The asides in italics grant us access to multiple perspectives on this character, her actions, and her reputation. The profuse and creative use of this technique throughout Spear makes its world feel truly alive, richly inhabited by a diverse array of experiences. It also means that the novel, unlike much epic fantasy, doesn’t feel like a simple clash between superheroic, larger-than-life “chosen ones” in a world peopled by flat extras. Here, the common people get their say, too, even if it’s only a handful of words.
The more fantastical elements of the plot might feel like a big departure from the realism of its grimmer aspects (this is a world where the moon fell from the sky at some point in the recent past, supposedly landing on a turtle’s back) but this, too, contributes much to the novel’s atmosphere of awe, its challenge to the expectations of fiction fantastical or not. The world of Spear feels vividly exotic – though in truth large swathes of it are left to the reader to imagine as they please – but never orientalist; different from the canon of medieval fantasy, without making a flamboyant show of the way it draws from folkloric traditions outside of Europe and Japan.

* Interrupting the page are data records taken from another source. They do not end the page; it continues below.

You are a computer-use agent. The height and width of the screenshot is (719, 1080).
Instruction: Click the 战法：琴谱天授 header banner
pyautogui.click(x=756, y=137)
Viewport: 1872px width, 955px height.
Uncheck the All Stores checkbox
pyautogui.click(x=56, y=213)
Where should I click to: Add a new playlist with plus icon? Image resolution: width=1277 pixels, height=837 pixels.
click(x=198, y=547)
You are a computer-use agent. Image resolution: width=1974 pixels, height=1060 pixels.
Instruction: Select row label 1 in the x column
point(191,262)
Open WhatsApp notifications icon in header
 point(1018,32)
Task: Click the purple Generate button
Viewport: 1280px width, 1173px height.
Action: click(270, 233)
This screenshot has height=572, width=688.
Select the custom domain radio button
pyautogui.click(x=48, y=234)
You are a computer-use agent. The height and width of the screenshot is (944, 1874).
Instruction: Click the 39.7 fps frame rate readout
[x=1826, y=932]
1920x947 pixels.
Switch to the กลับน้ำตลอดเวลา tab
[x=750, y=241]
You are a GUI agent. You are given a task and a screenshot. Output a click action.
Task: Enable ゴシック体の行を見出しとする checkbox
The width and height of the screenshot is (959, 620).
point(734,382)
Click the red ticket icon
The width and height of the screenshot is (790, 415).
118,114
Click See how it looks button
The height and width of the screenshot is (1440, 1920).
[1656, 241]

The Spear Cuts Through Water is an incredible performance, a story that is at once comforting and nourishing, wise and passionate. A tale that delivers on many of the familiar comforts of epic fantasy – its ravenous monsters, its temperamental heroes – but eschews some of the genre’s simplistic pitfalls. Every development in this story brings along more complexity; this is not a fight between absolute good and evil, but a quest to see if a modicum of balance can ever be reintroduced into a fundamentally broken world. With its uniquely intricate and beautiful frame narrative, it calls to mind a short story by Cortázar or a novel by Calvino, while remaining very much an original creation.
It is said that dreamers can only visit the Inverted Theater once, and never come back. We should thank our lucky star, then, that during our brief time there we get to experience the performance of a lifetime.